## WORK INSTRUCTION
Please repeat, exactly and without pictures, the lines of the entries below that run from the one containing "You are a computer-use" through the one containing "Given: Add current".

Source data
+ + + + +
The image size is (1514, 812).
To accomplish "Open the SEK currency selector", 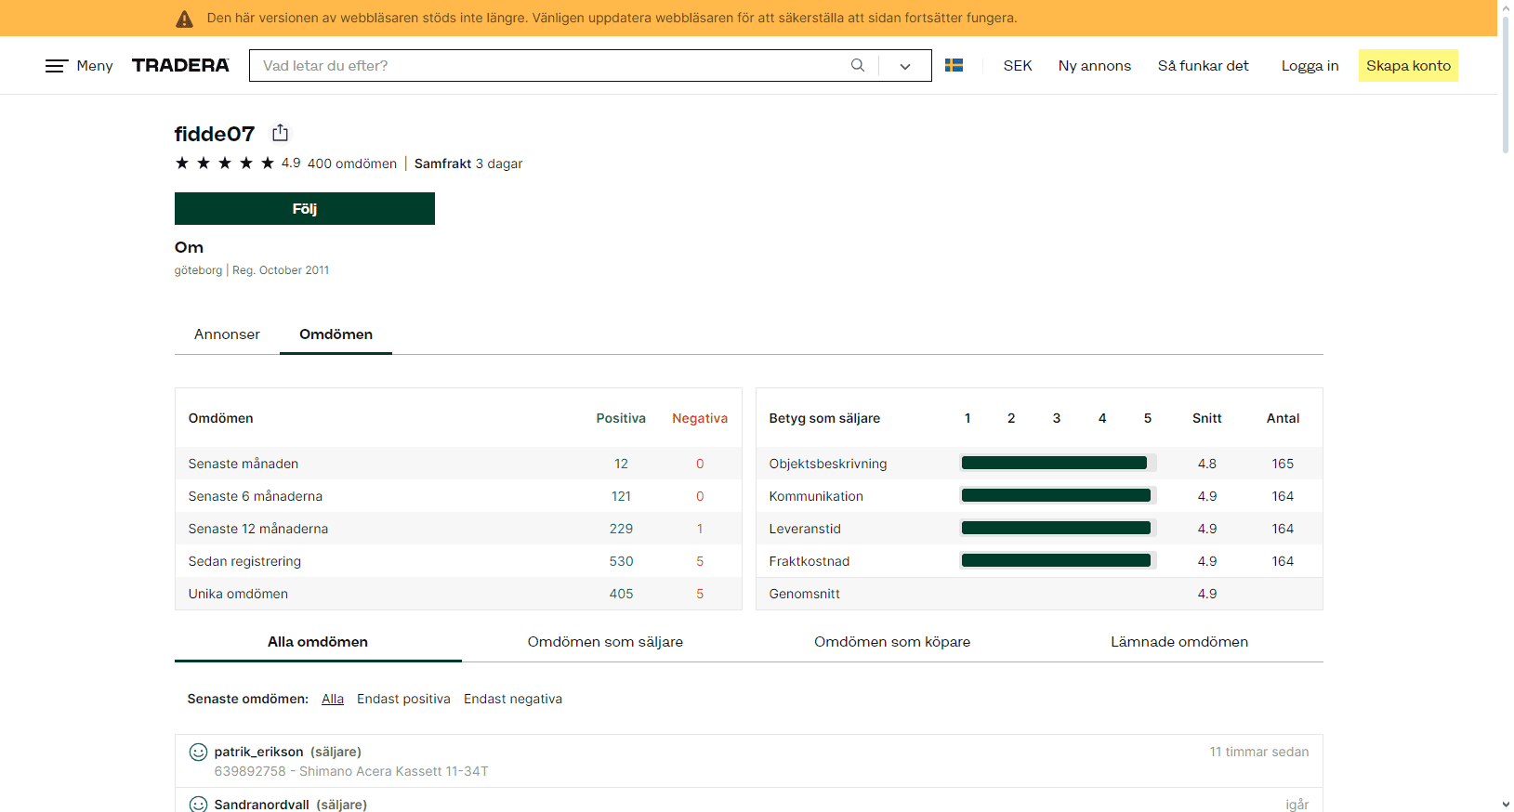I will pyautogui.click(x=1017, y=66).
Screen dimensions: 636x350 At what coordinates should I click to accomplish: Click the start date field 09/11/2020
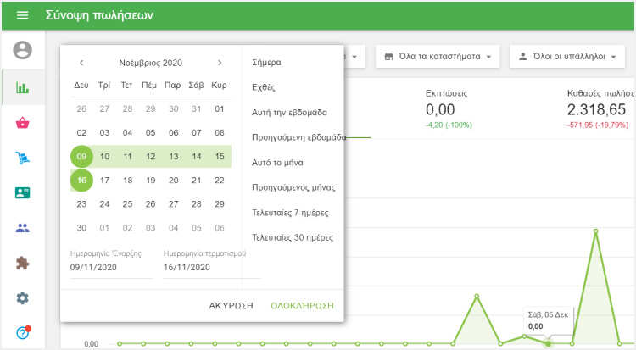tap(112, 267)
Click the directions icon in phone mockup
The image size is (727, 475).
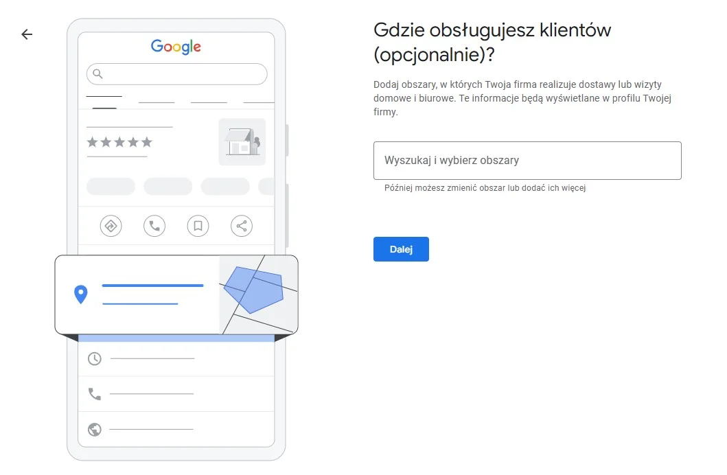(x=111, y=225)
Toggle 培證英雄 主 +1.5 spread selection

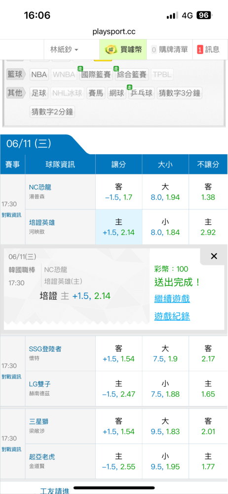click(x=119, y=227)
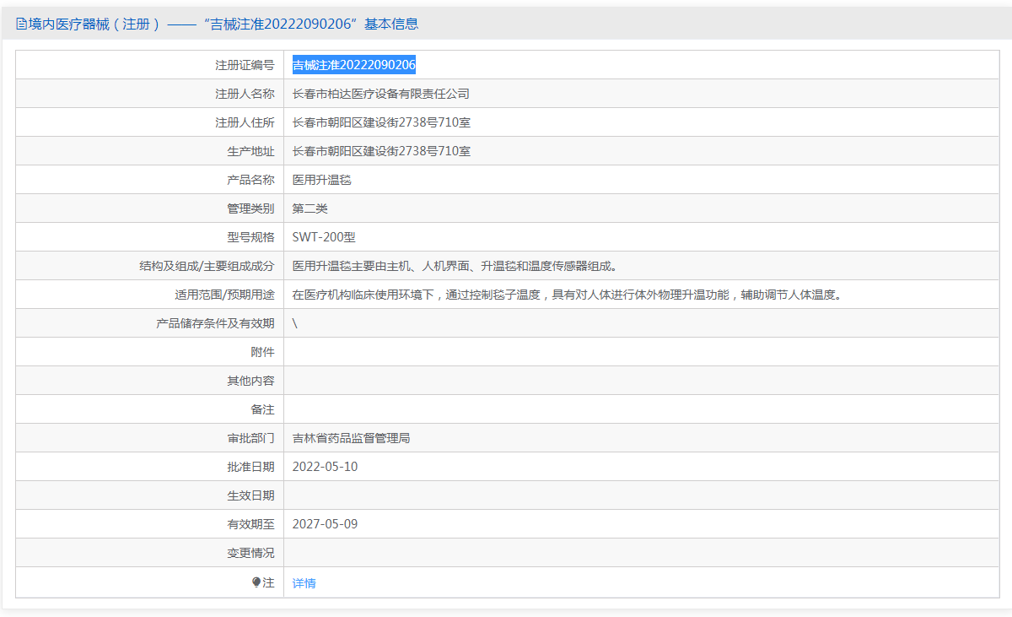Select the 第二类 management category value

click(x=310, y=208)
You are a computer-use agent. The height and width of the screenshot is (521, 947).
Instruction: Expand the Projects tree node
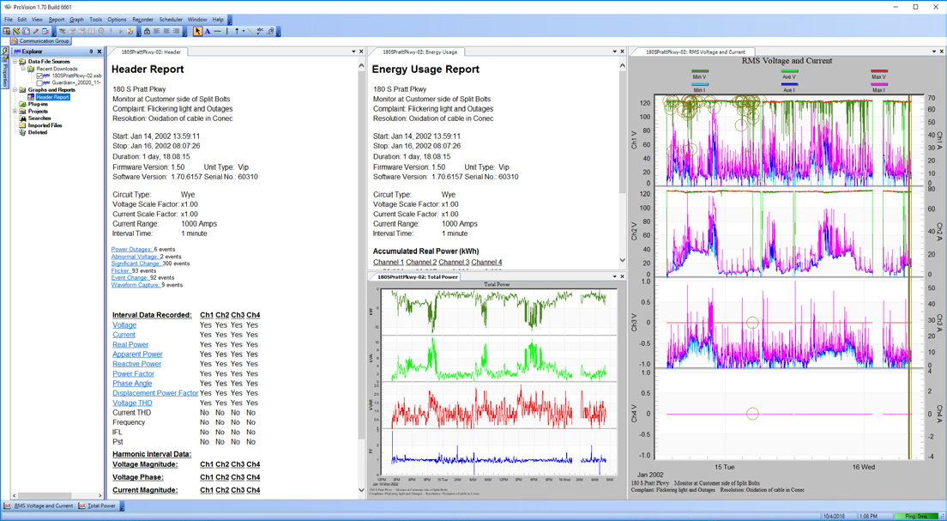click(x=15, y=112)
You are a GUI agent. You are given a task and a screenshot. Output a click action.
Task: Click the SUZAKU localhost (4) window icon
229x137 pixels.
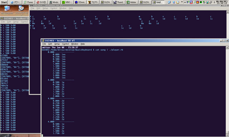[43, 41]
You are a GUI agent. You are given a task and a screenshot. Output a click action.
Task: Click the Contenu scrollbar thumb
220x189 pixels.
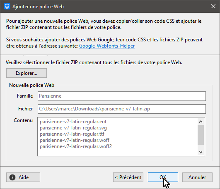(x=201, y=135)
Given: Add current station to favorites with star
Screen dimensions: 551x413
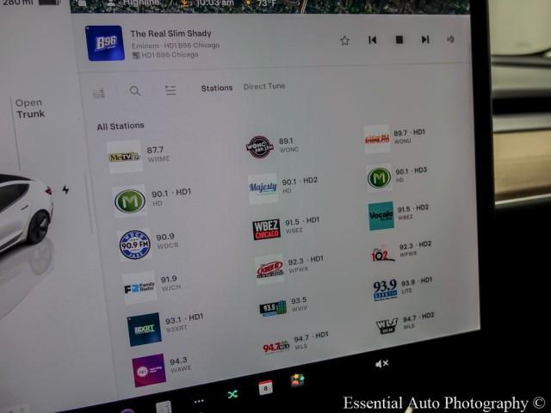Looking at the screenshot, I should click(x=344, y=40).
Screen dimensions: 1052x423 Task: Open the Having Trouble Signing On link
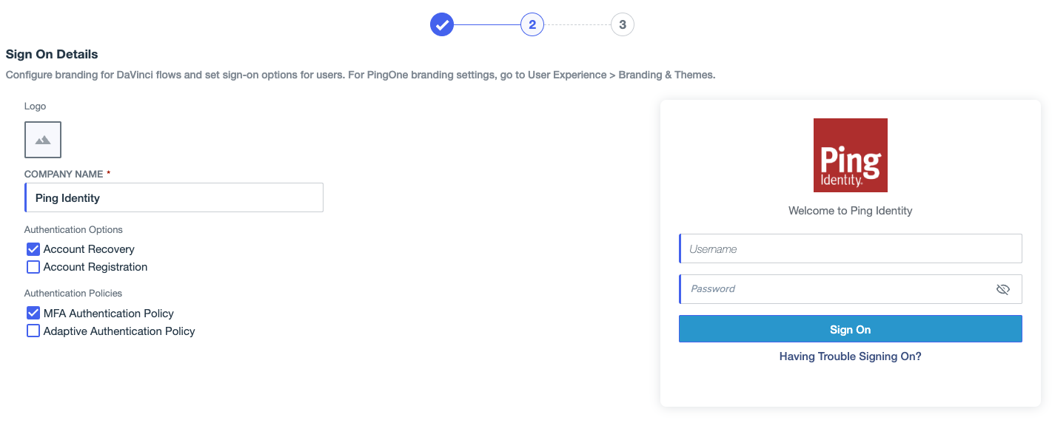(x=851, y=356)
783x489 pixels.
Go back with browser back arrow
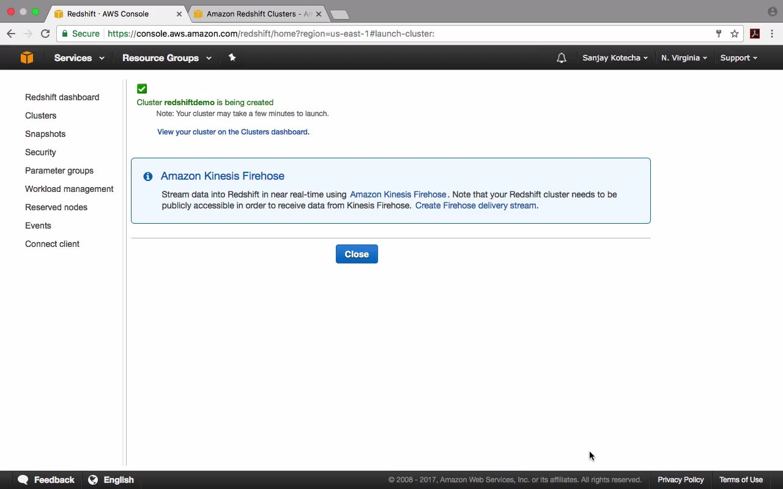point(11,34)
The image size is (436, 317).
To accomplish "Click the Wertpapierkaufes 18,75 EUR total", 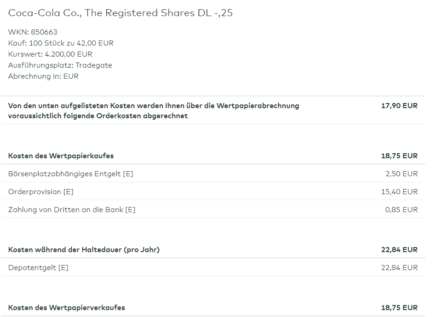I will [399, 156].
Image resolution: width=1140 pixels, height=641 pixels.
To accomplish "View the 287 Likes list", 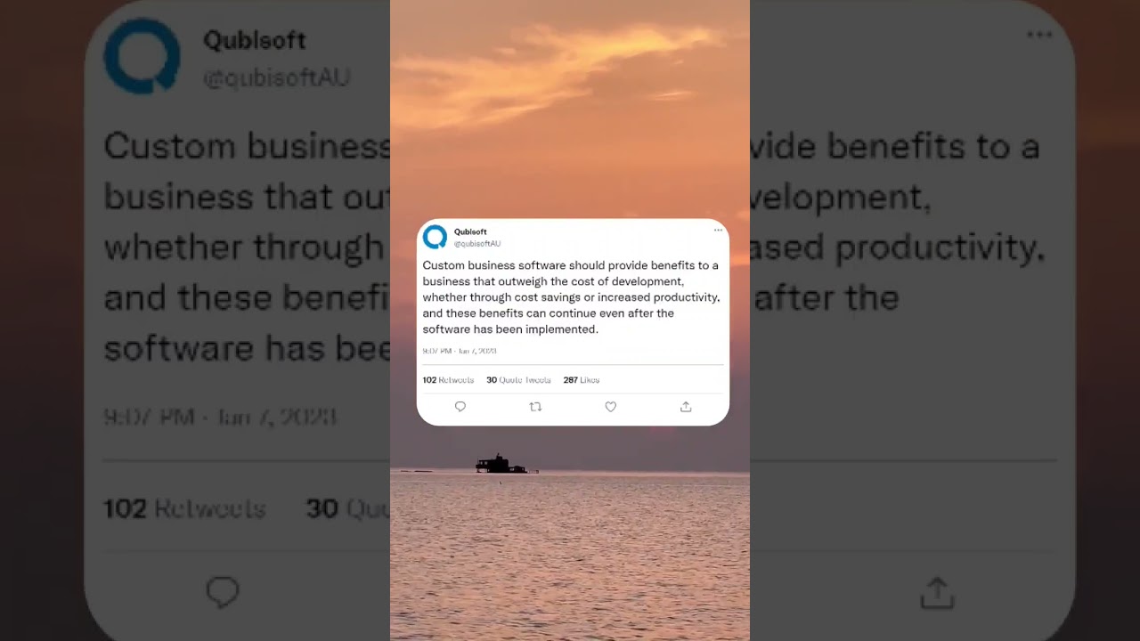I will click(x=582, y=380).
+ + + + +
## ANSWER BELOW
You are a computer-use agent. The height and width of the screenshot is (521, 947).
Instruction: Expand the Projects tree node
click(x=15, y=112)
You are a GUI agent. You are given a task and a screenshot. Output a click action.
Task: Click the SUZAKU localhost (4) window icon
229x137 pixels.
[43, 41]
You are a GUI agent. You are given a task and a screenshot. Output a click action.
Task: Click the Contenu scrollbar thumb
220x189 pixels.
(x=201, y=135)
Given: Add current station to favorites with star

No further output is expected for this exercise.